La peur est de fait un point commun à toutes les mixités : la peur d’échouer, la peur de ne pas mieux réussir que la génération passée, la peur de ne pas s’intégrer, la peur de l’autre ? Dans la gestion émotionnelle, on dit souvent à Vitacolo qu’il y a les « trop pleins » et les « inhibés ». Cela peut se traduire autrement dans notre réflexion :
Pour les personnes issues de milieux où l’expérience de l’échec est tellement loin dans les souvenirs, elles construiront des systèmes anti-échecs, quitte à laisser ceux qui pourraient nous rejoindre le plus loin de nous. Le reportage d’Arte « les bonnes conditions » est assez parlant pour comprendre comment il est possible de cloisonner des systèmes : « mon père me disait que notre rôle en tant que bourgeois était de continuer à amasser de l’argent » pour les mettre en sécurité. Ces « inhibés » de la peur de l’échec craignent du coup l’idée d’avoir presque peur de la peur de l’échec… un peu perché non ? Mais lorsque cette idée d’une possible chute sociale est mis en avant, la peur devient alors très perceptible.
Pour les personnes issues des milieux où la peur est une « amie » du quotidien, de par la difficulté d’insertion, l’insécurité du quartier… ces « trop pleins » sont presque des paralysies sociales exubérantes, à tel point que sortir de cette condition en allant même vers un autre milieu social est presque trop dangereux. « Je suis bien dans mon quartier, ici je sais comment ça marche et je sais comment me débrouiller au besoin » ai-je encore entendu hier par la bouche d’un jeune ne voulant pas sortir du quartier pour chercher un boulot.
La crise sanitaire amplifie encore plus ce schéma de peur de l’autre.

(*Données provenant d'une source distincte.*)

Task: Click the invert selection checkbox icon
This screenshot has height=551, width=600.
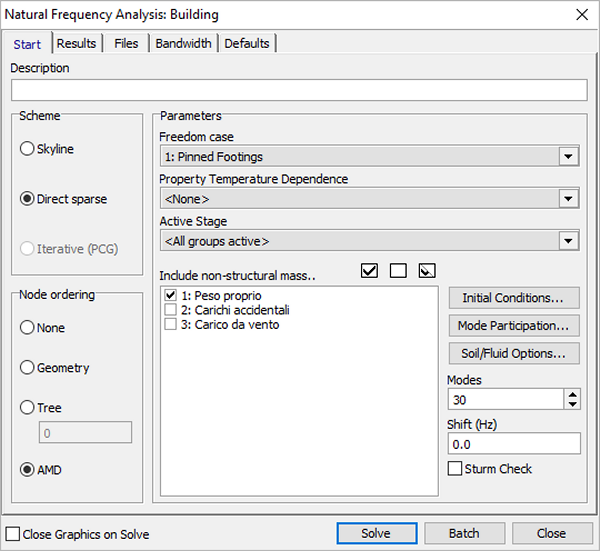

Avec une politique urbaine ne facilitant pas la rencontre des mixités, nous nous retrouvons de moins en moins à croiser d’autres vies. Ce qui finira par nous éloigner les uns des autres si nous ne décidons pas de combattre ces phénomènes.Cette peur installée dans notre approche éducative, a de fait structuré nos visions de modèles de sociétés : protection des frontières, surarmement…. Et la crise climatique nous amène aujourd’hui à devoir traiter de la peur de la fin de notre civilisation de consommation à outrance.

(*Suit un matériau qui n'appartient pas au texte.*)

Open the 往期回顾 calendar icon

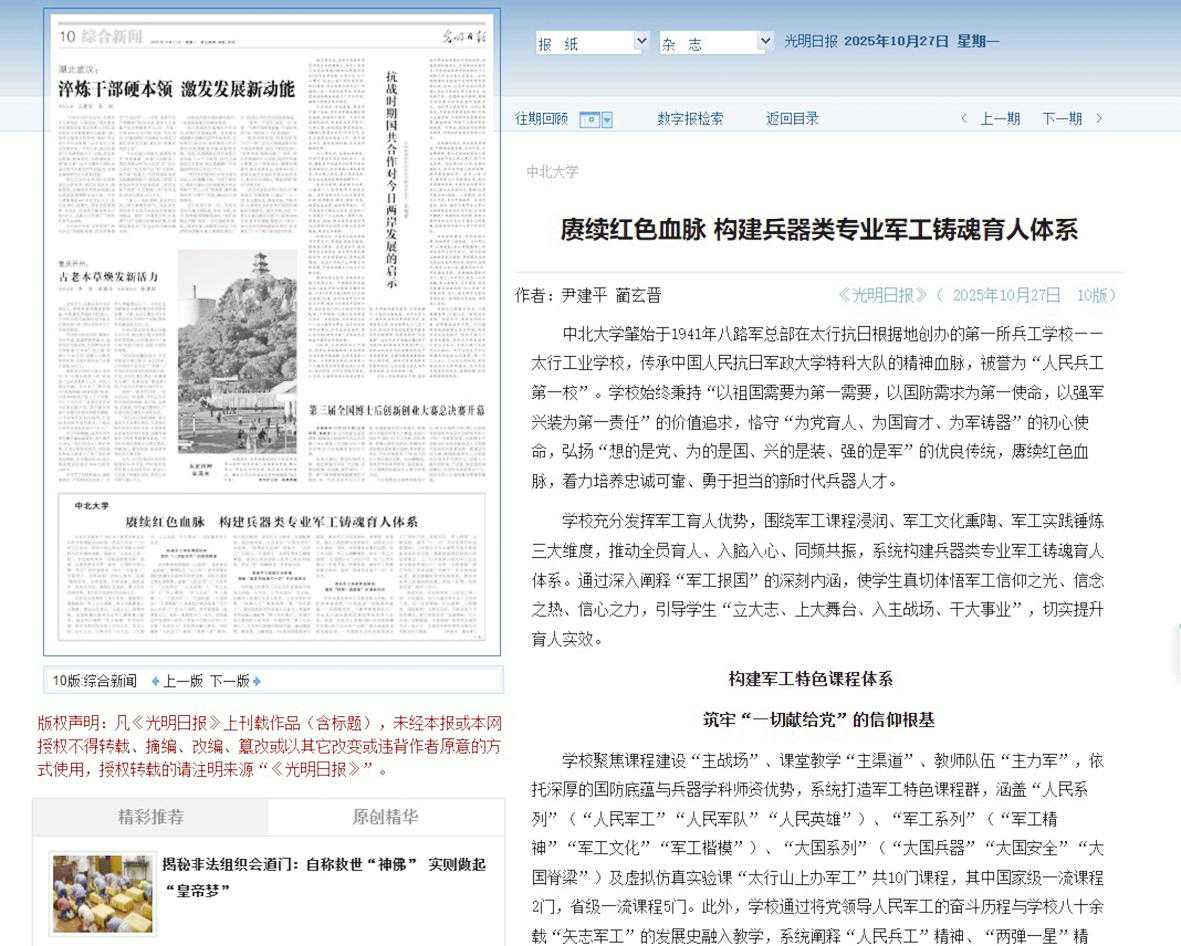click(590, 119)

La peur ne doit pas nous guider, elle doit nous pousser au risque évalué et à la rencontre
Mais fort de cela et des limites des modèles de penser par la peur, nous pouvons aussi prendre le choix d’expérimenter par d’autres émotions l’éducation de nos pairs. En favorisant la rencontre, la compréhension de l’autre quel qu’il soit, l’empathie sociale, nous conduirons probablement des possibles changements d’approches de nos civilisations. La peur nous amène souvent à des approches binaires des solutions : comment se protéger, comment se sécuriser. En acceptant une part de risque dans nos vies, nous refusons que la peur guide nos pensées et construit en nous des dogmes sans avenir. Il y a urgence à vivre des expériences profondes de joies, de bonheur collectif et partagé, pour espérer construire un monde plus beau pour nous et les générations futures. C’est aussi pour cela que nous nous battons à Vitacolo pour que les départs en colonies de vacances soient maintenus.